*** TEXTO DE LEITURA

Estarmos hoje a falar da Revolução de Outubro não é assinalarmos apenas uma efeméride. Não é por acaso que o capitalismo nacional e internacional publicam milhares de livros, fazem filmes, editam jornais a diabolizar e a denegrir a primeira experiência de construção do socialismo exacerbando os seus erros e dificuldades de percurso, ignorando, mentindo, e falsificando a história sobre seus feitos extraordinários.

Nós sabemos que a história é um importante terreno de luta ideológica. Mas os capitalistas também o sabem. Quando elaborava este texto deparei-me com uma das falsificações mais grotescas que já vira. É conhecido e reconhecido por factos indesmentíveis que o povo soviético sofreu as maiores perdas fez os maiores sacrifícios durante a II Grande Guerra e que o seu exército vermelho deu o contributo decisivo para vitória da civilização sobre a barbárie nazi-fascista.

******

* [TAREFA 1]
Segundo o texto sobre a Revolução de Outubro, que contributo deu o exército vermelho durante a II Grande Guerra?
* [TAREFA 2]
Retome o texto sobre a Revolução de Outubro e continue-o a partir da última frase apresentada.
Os itens que vêm a seguir são material independente do texto.

*** MATERIAL APRESENTADO

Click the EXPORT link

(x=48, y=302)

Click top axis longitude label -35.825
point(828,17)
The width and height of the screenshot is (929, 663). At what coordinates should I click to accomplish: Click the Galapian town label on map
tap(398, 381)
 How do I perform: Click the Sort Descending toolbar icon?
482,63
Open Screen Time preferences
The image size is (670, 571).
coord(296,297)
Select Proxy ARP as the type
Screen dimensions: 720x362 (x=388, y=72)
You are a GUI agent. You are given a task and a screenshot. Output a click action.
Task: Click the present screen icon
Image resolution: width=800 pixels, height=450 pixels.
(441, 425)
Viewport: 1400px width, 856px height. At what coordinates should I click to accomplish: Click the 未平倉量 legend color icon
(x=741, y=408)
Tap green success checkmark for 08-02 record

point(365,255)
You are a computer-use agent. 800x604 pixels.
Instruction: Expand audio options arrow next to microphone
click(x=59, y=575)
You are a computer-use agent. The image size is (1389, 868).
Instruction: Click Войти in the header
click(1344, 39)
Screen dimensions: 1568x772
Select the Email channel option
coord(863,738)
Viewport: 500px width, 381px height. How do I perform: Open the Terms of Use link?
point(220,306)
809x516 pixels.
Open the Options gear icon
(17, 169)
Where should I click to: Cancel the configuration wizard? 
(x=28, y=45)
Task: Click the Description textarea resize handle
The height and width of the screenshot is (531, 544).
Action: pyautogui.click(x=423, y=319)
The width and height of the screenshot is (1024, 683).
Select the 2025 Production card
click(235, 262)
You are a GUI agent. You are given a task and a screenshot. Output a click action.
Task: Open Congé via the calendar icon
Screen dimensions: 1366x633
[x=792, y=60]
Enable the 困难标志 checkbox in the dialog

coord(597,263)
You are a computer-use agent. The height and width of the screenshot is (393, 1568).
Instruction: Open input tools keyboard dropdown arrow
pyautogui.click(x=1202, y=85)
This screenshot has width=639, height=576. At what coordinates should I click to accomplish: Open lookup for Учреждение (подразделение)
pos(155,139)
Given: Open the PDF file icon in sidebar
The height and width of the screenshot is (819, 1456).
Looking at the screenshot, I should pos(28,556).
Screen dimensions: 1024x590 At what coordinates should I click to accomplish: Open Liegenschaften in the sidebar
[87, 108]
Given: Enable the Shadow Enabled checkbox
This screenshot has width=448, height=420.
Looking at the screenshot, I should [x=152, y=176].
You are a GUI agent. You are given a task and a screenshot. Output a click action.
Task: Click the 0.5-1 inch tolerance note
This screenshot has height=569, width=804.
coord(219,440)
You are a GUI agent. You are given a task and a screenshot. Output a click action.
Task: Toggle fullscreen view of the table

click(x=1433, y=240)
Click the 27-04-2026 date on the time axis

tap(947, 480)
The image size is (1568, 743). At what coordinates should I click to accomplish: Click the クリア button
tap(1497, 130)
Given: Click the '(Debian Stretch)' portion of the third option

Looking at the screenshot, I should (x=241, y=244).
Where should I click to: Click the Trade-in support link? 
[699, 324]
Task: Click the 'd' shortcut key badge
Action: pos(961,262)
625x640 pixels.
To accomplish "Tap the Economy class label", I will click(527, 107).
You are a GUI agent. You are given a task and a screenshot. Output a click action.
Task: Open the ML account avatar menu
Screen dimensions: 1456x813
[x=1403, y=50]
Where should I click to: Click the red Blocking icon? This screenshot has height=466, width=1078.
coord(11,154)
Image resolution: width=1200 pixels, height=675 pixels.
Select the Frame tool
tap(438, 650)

******

* [RESPOSTA 1]
Deu o contributo decisivo para a vitória da civilização sobre a barbárie nazi-fascista.

* [RESPOSTA 2]
Pois há um académico que elabora toda uma tese pretensamente demonstrativa de que a URSS fora a responsável pela II grande guerra mundial. Só há uma explicação para mentiras deste calibre e para a histeria anti-comunista do capitalismo.

Eles continuam ter medo do exemplo do socialismo.

Nós, comunistas, assinalamos os 100 anos da revolução para homenagearmos todos os construtores de um dos maiores feitos da história da humanidade, para mantermos vivos os ideais de transformação e de justiça social do socialismo e do comunismo, e para combater os falsificadores da história, a quem podemos responder com factos, com a enumeração das grandes conquistas e realizações dos trabalhadores directa ou indirectamente impulsionadas pela grande revolução.

A Revolução de Outubro abalou o mundo. Como afirma o jornalista norte-americano John Reed no título do seu conhecido livro, referindo-se aos seus primeiros dez dias.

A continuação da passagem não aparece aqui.